--- START ---

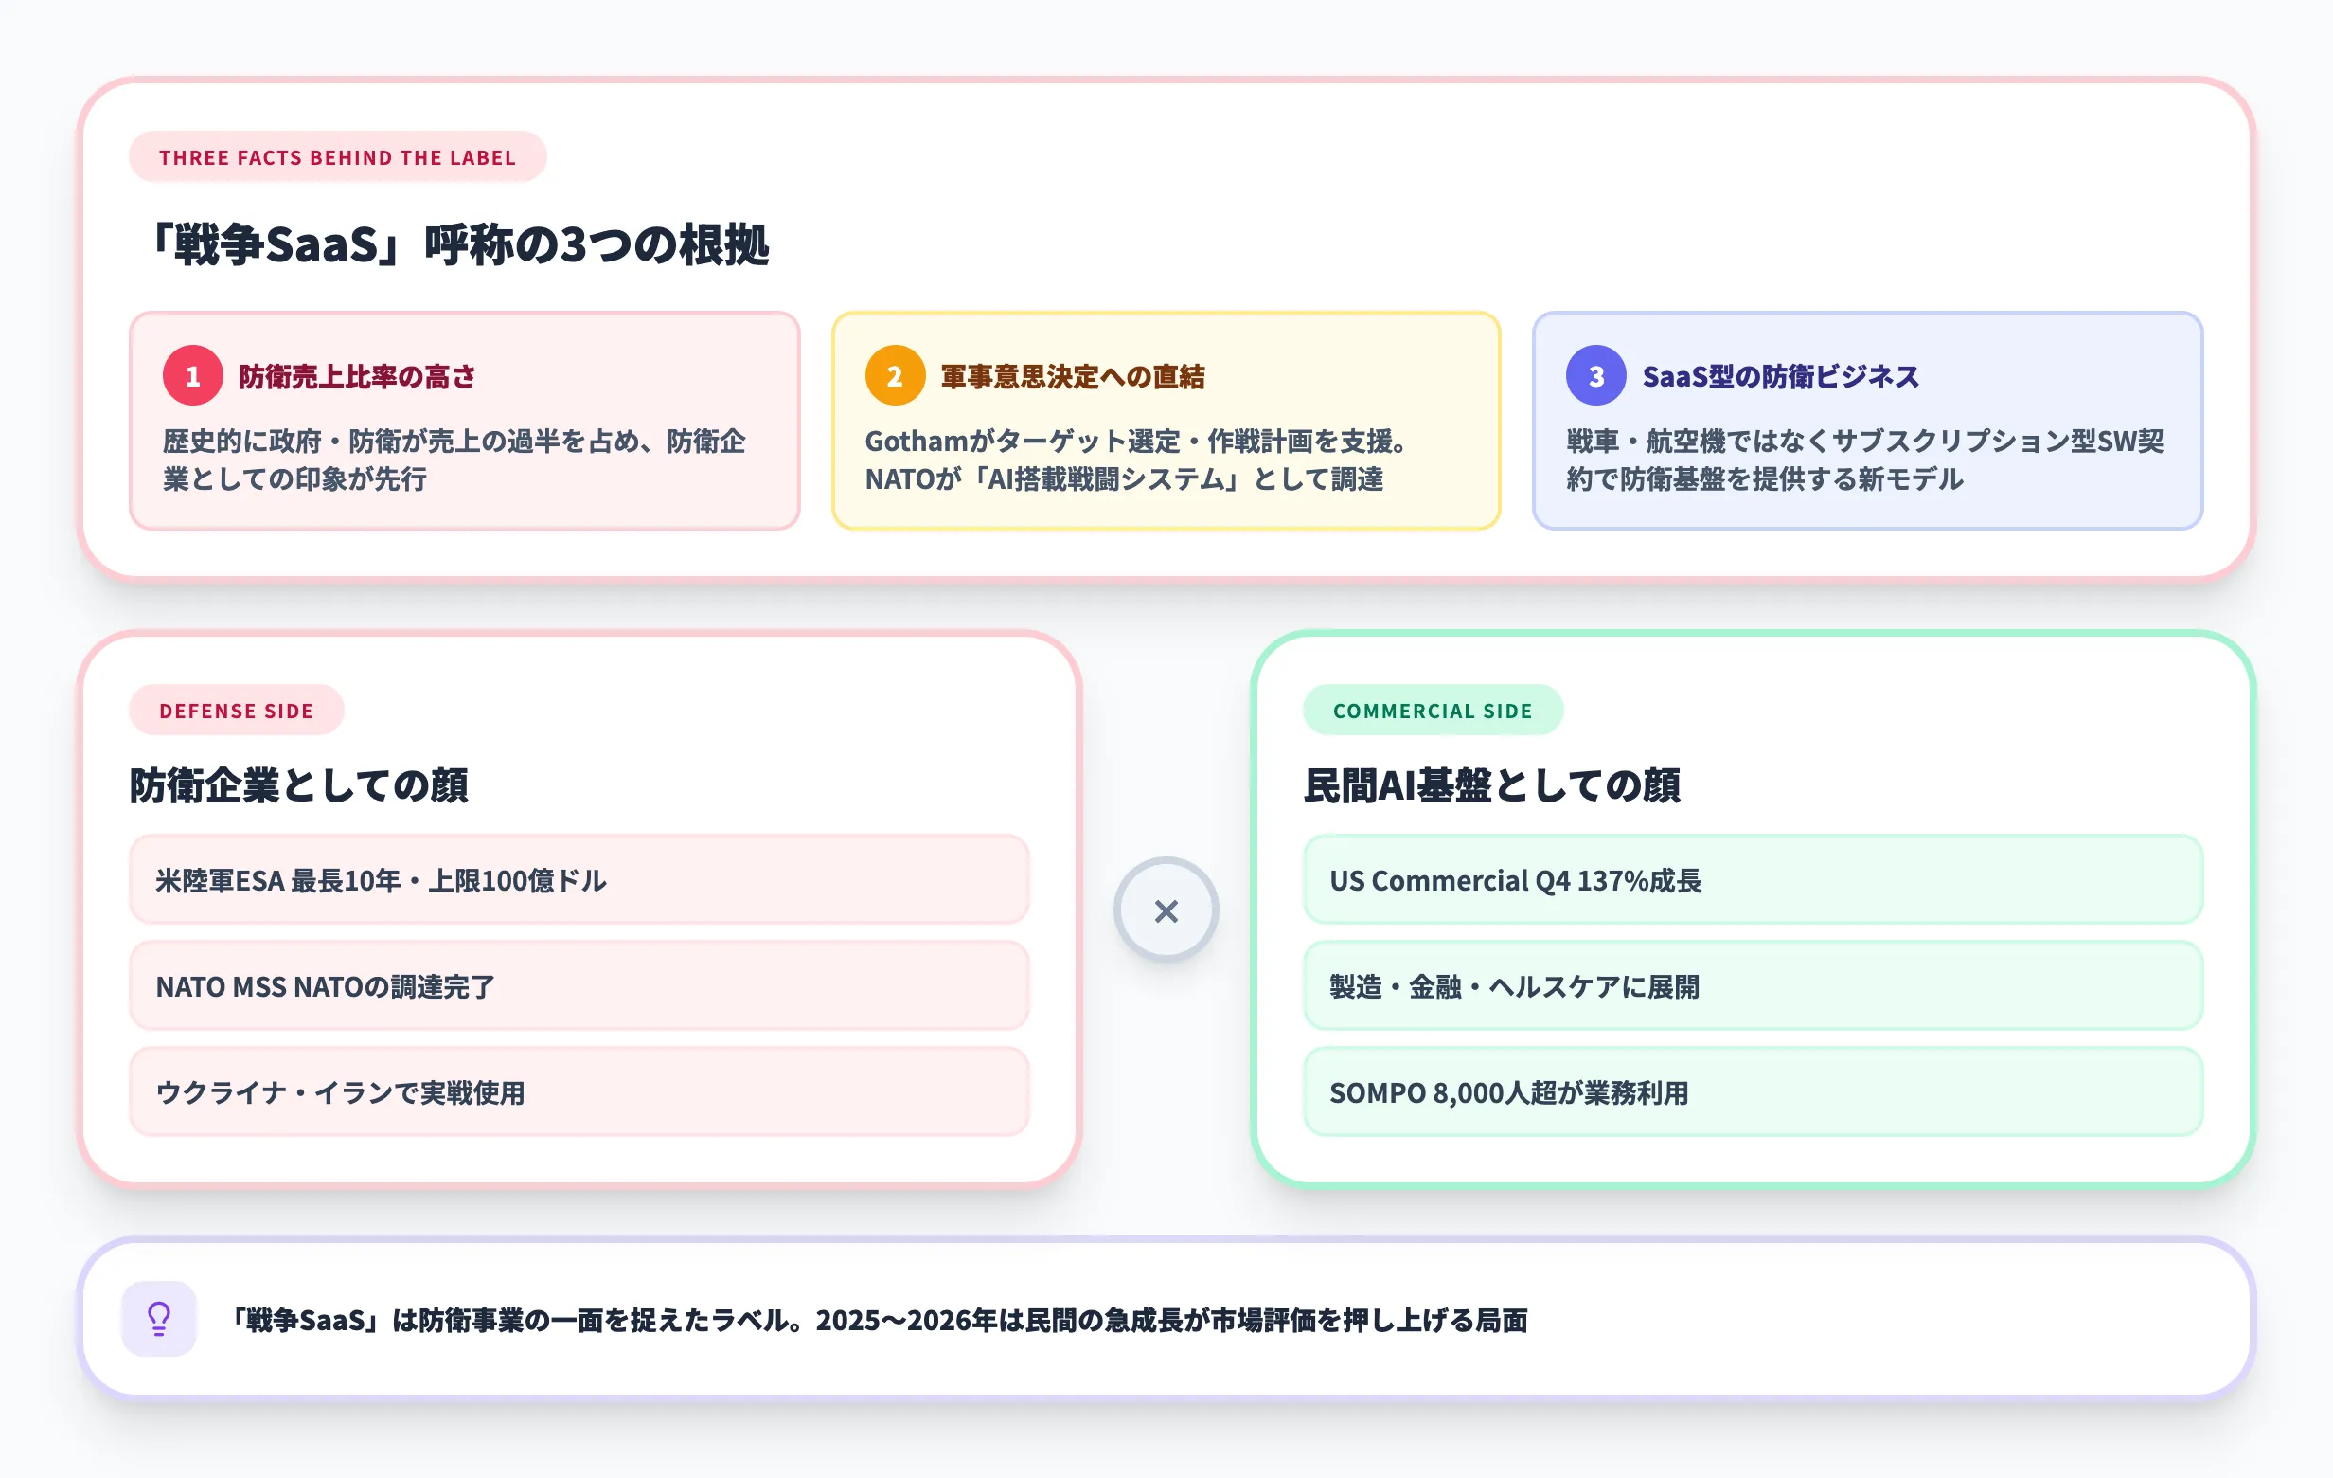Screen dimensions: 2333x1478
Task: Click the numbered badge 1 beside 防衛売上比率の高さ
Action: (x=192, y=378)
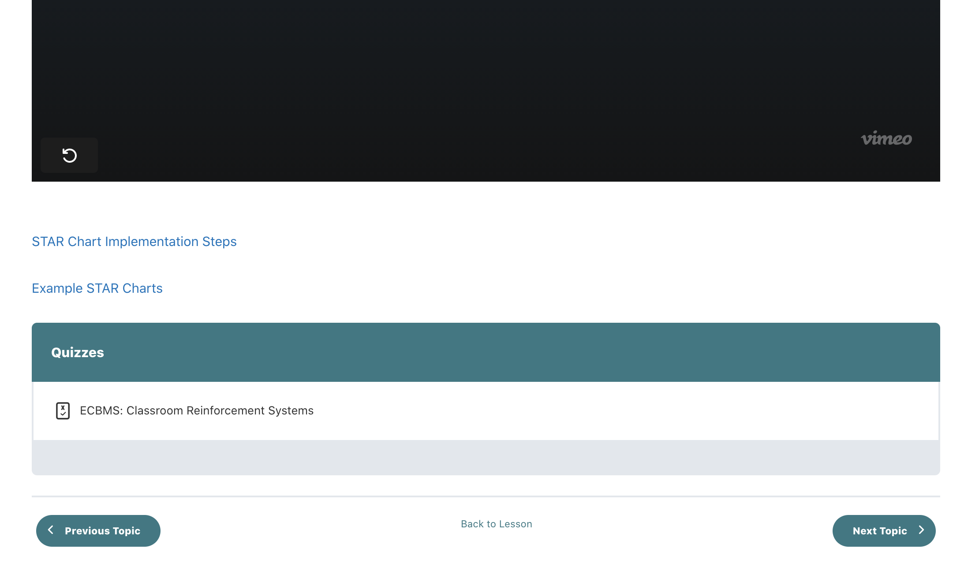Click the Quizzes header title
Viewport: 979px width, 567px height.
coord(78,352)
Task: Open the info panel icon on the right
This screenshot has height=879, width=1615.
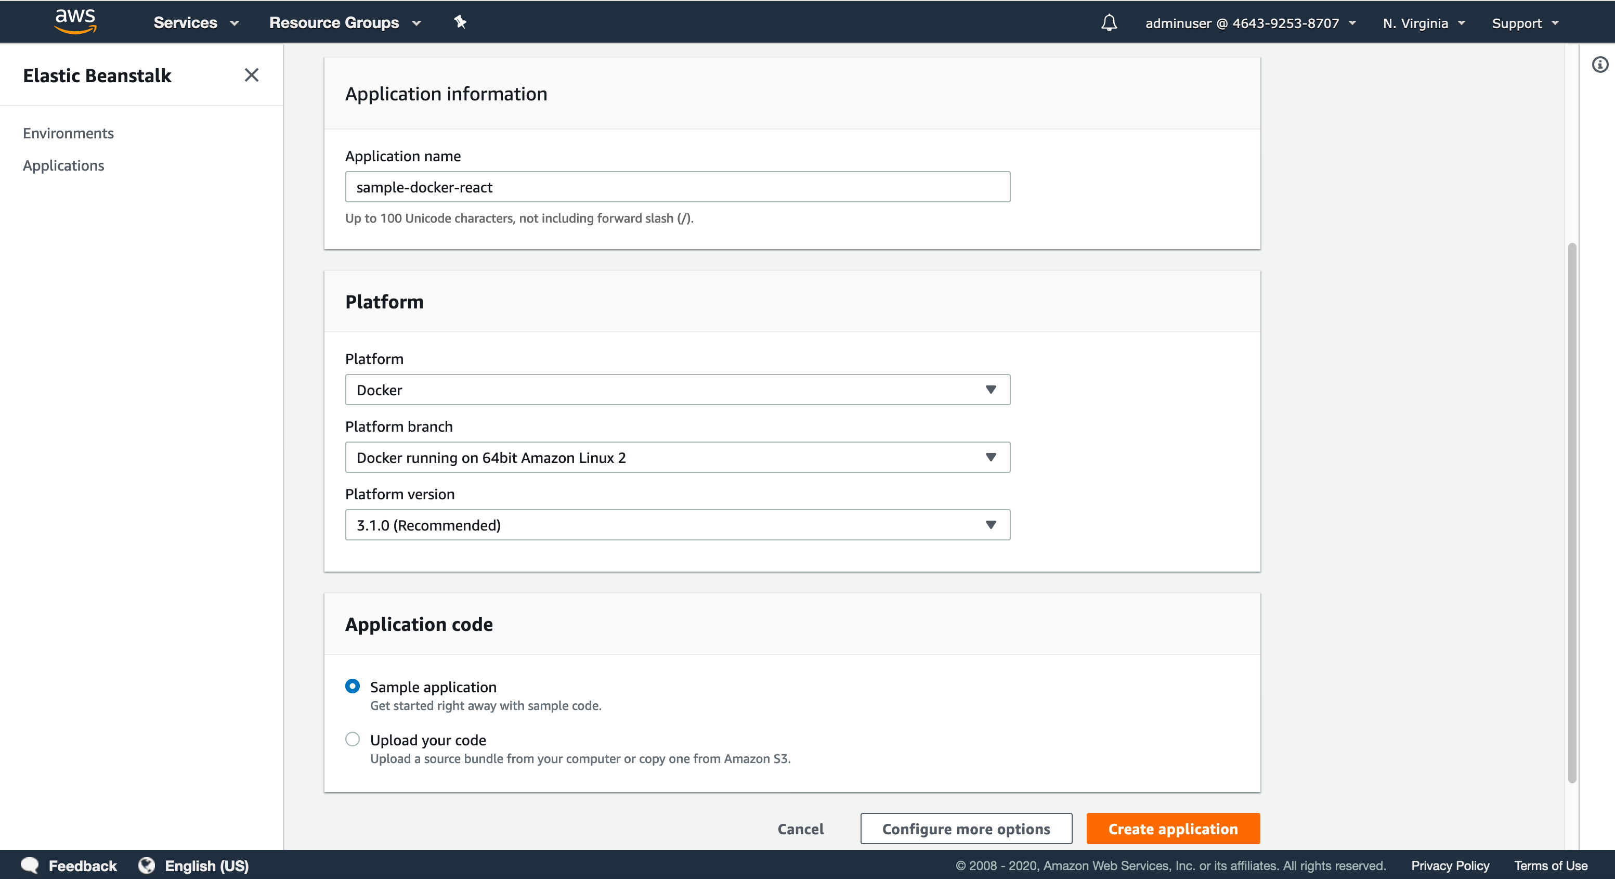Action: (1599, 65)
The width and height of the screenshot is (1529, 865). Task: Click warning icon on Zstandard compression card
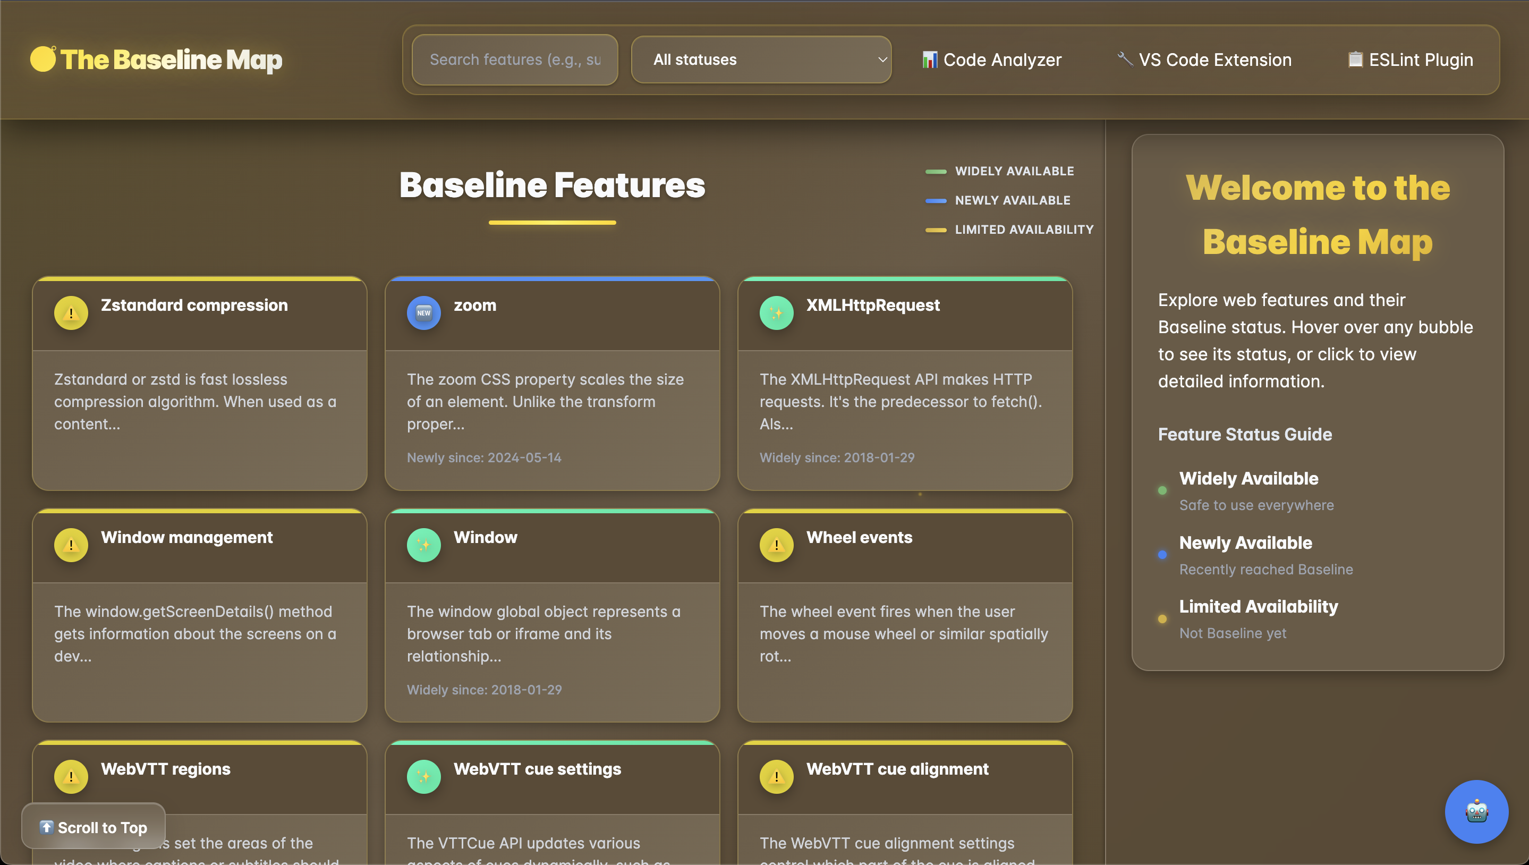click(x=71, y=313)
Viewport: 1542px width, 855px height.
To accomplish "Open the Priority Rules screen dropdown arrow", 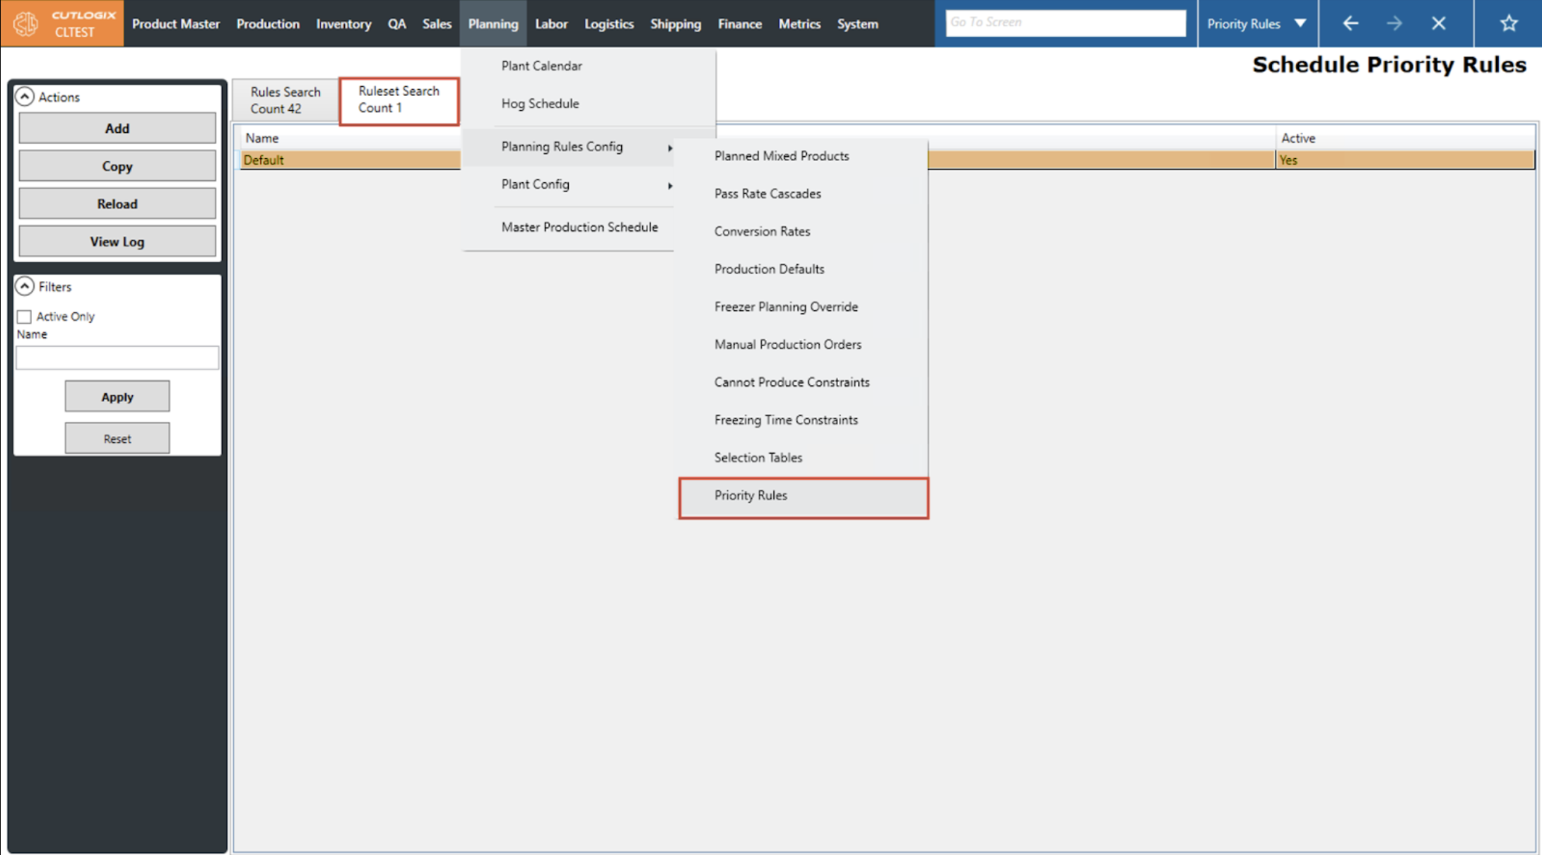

--- END ---

Output exactly the lines from the one containing "Viewport: 1542px width, 855px height." through the last line of the records above, both included, and leave out the pictures.

SOLUTION TO THIS TASK
Viewport: 1542px width, 855px height.
To accomplish "Open the Priority Rules screen dropdown arrow", 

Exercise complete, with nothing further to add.